Problem :: Please quote only the lines that start at the one with "You are a GUI" and go on to the last line of the data, both ends kept.

Saved data entries:

━━━━━━━━━━

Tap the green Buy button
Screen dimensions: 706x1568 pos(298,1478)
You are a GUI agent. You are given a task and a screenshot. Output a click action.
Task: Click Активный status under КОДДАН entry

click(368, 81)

━━━━━━━━━━

Expected output ::
You are a GUI agent. You are given a task and a screenshot. Output a click action.
Task: Click Активный status under КОДДАН entry

click(368, 81)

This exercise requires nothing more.